==== DATA FOR ANALYSIS

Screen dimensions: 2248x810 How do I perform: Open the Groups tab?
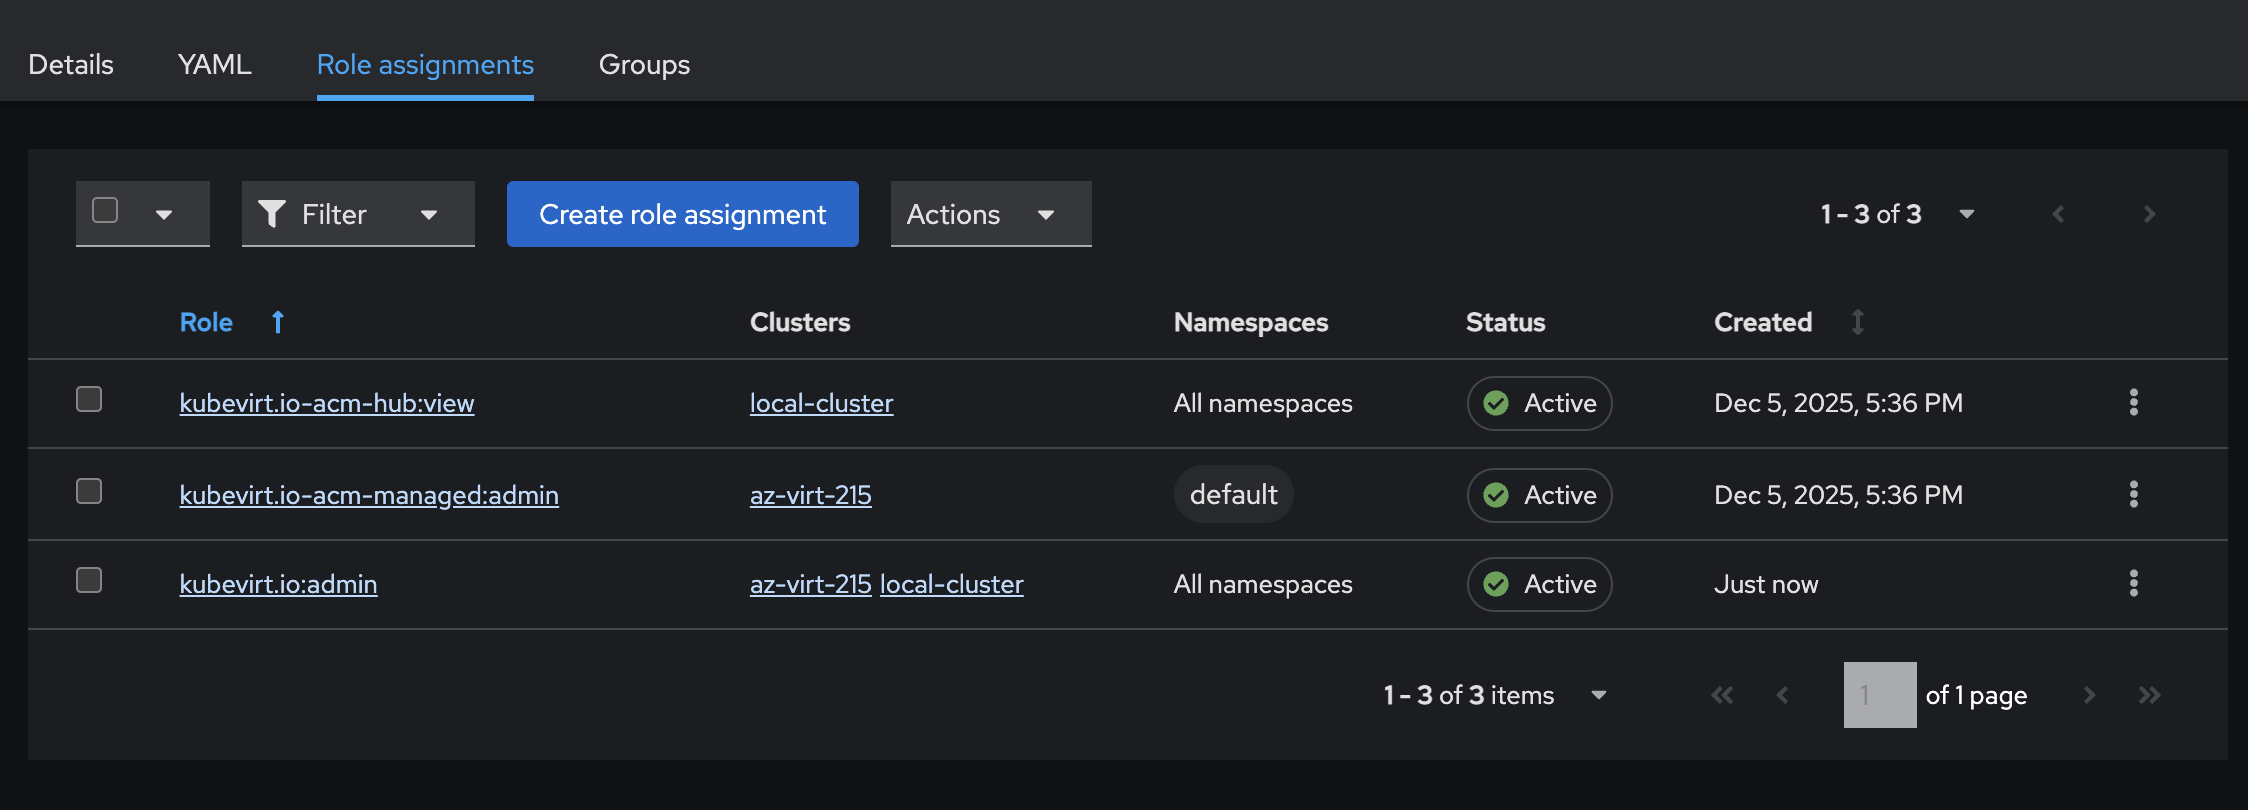pos(644,64)
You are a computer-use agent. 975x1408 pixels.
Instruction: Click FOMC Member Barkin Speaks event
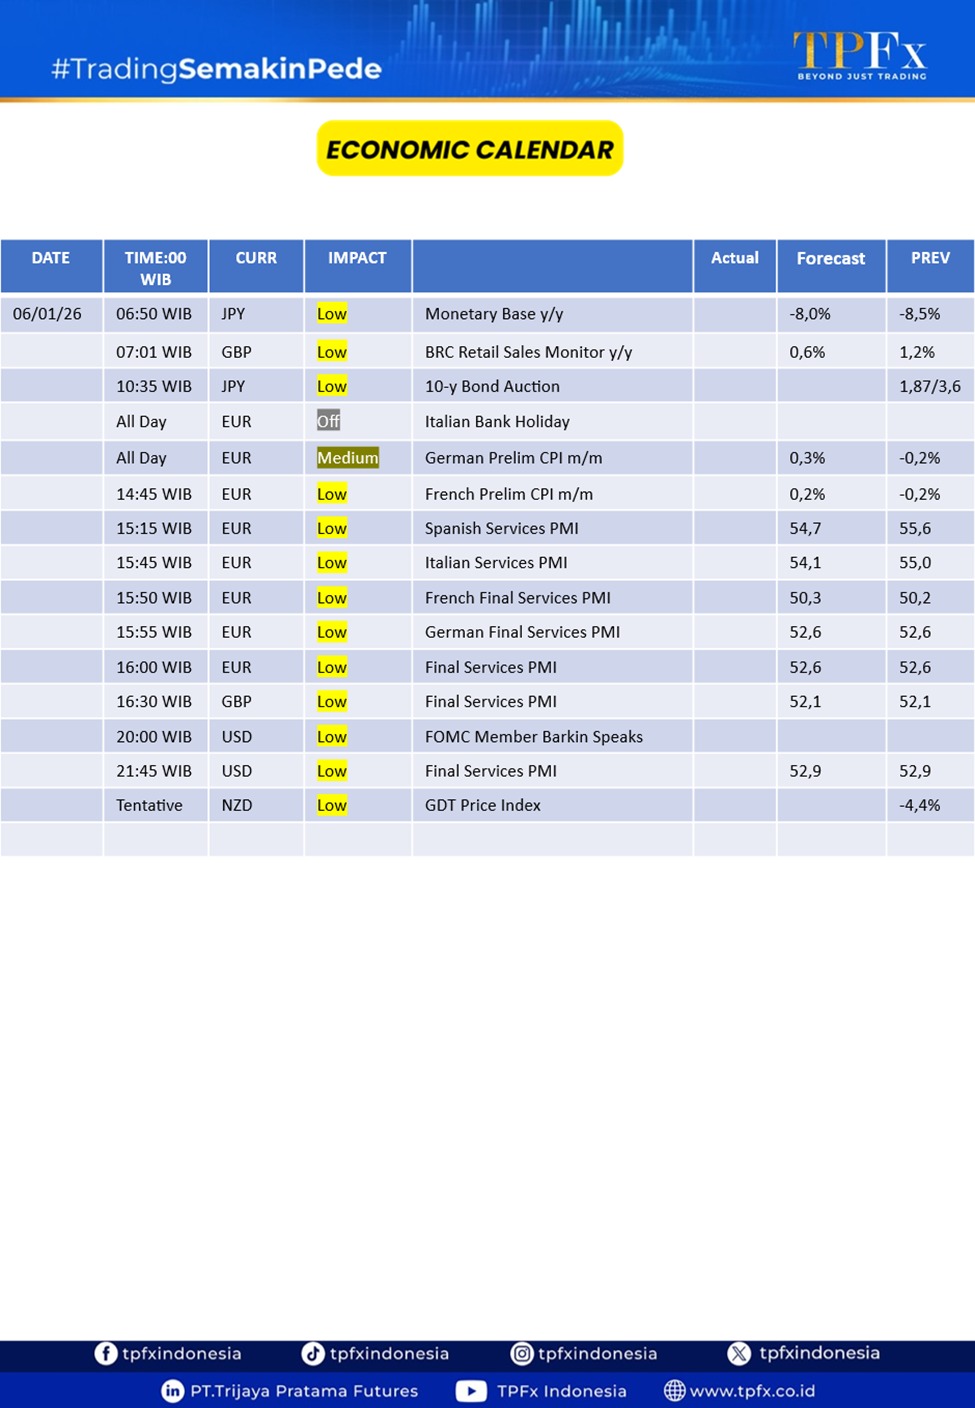[x=533, y=737]
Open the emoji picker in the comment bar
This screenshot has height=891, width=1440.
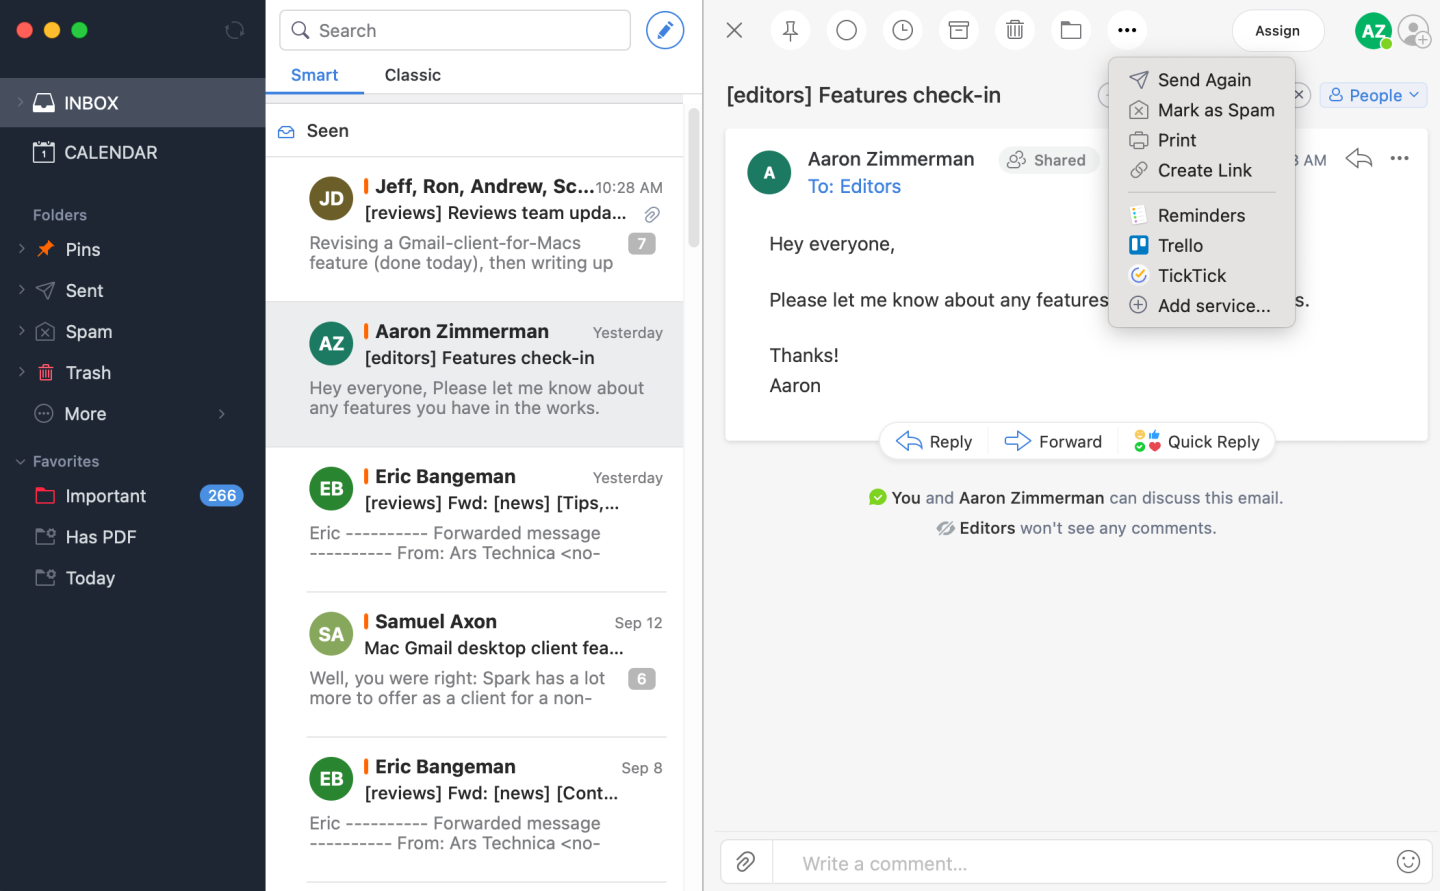(1408, 861)
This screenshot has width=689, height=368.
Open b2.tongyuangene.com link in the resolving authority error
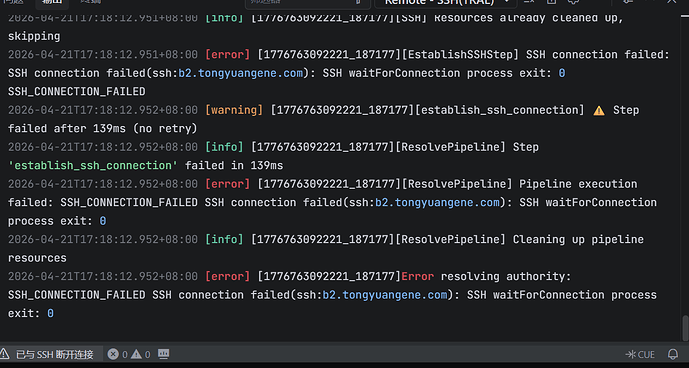(x=385, y=295)
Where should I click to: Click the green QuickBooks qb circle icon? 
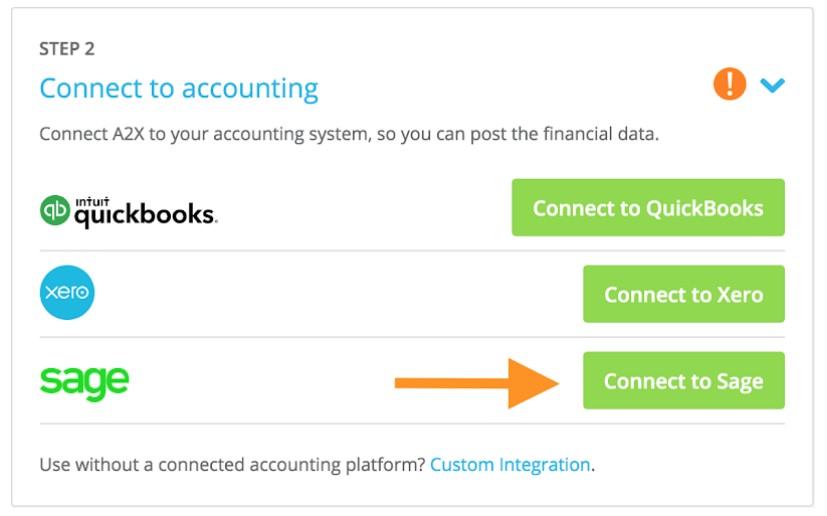point(55,210)
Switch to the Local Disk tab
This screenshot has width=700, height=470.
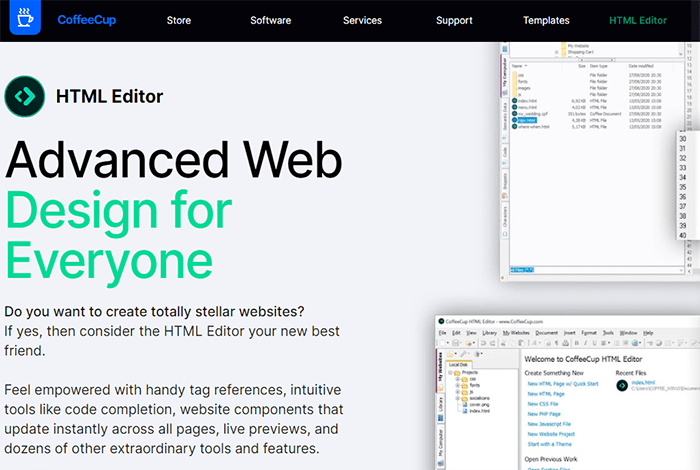(459, 367)
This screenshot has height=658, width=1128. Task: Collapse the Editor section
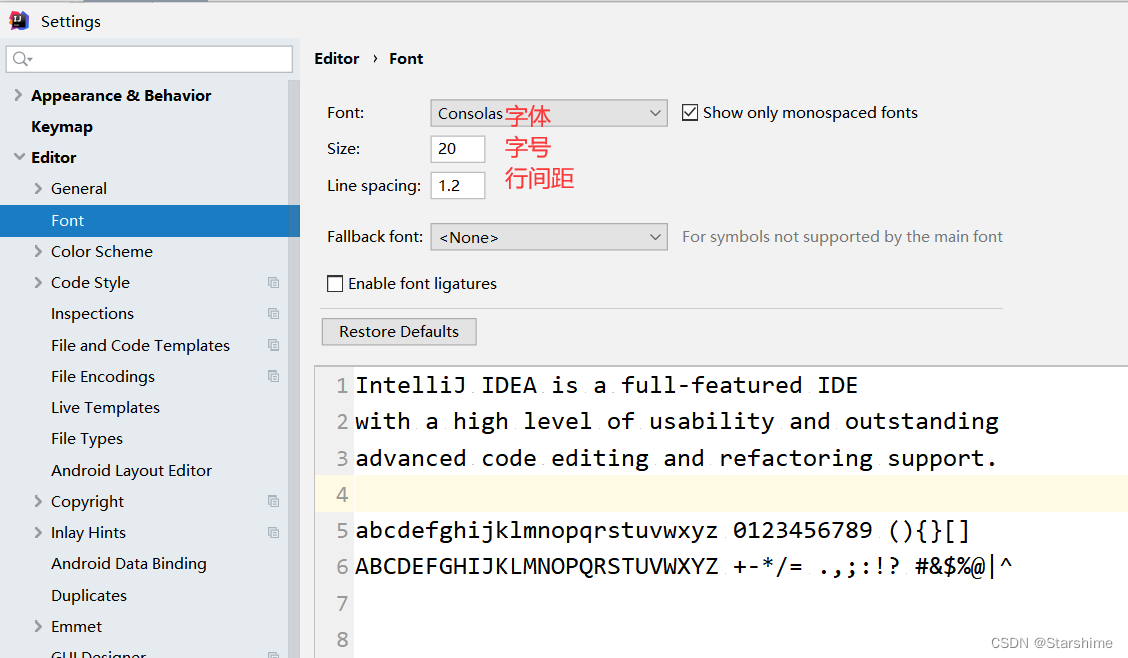pyautogui.click(x=18, y=157)
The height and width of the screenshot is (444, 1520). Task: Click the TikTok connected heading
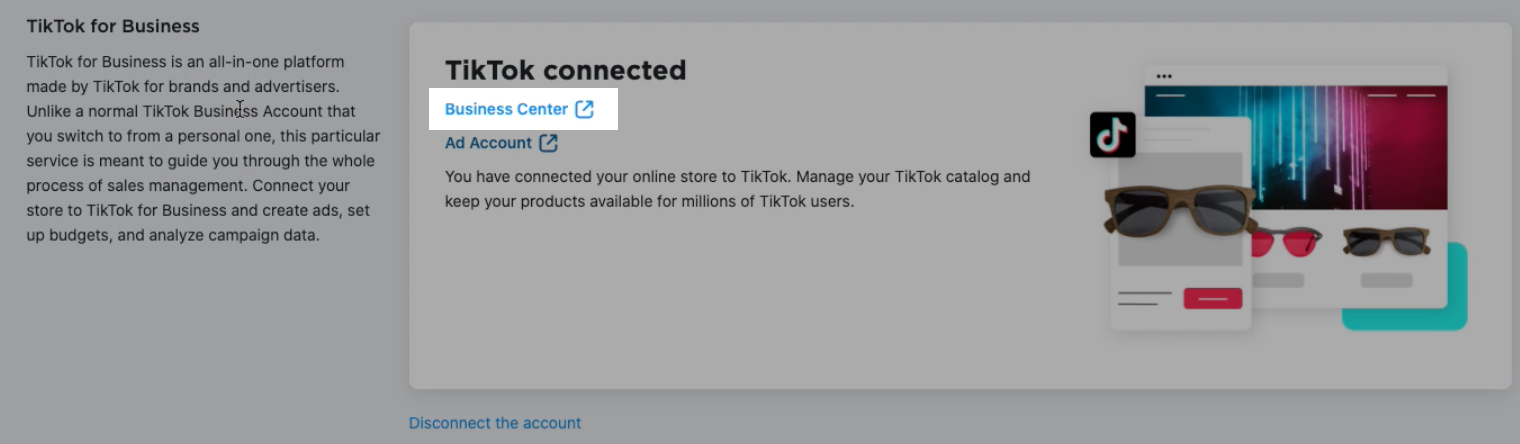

========

### EXERCISE DIRECTIONS
In transcribing the lines above, omit the images and keep all else exact.

### FINAL ANSWER
Screen dimensions: 2248x810 How do I perform: Open the Groups tab?
pos(644,64)
You are a computer-use agent. 975x1408 pixels.
Instruction: Click FOMC Member Barkin Speaks event
[x=533, y=737]
Open the emoji picker in the comment bar
This screenshot has height=891, width=1440.
(1408, 861)
This screenshot has width=689, height=368.
Open b2.tongyuangene.com link in the resolving authority error
(x=385, y=295)
Where should I click to: Click the green QuickBooks qb circle icon? 
point(55,210)
Switch to the Local Disk tab
This screenshot has width=700, height=470.
(459, 367)
This screenshot has height=658, width=1128. Task: Collapse the Editor section
pyautogui.click(x=18, y=157)
The height and width of the screenshot is (444, 1520). Task: Click the TikTok connected heading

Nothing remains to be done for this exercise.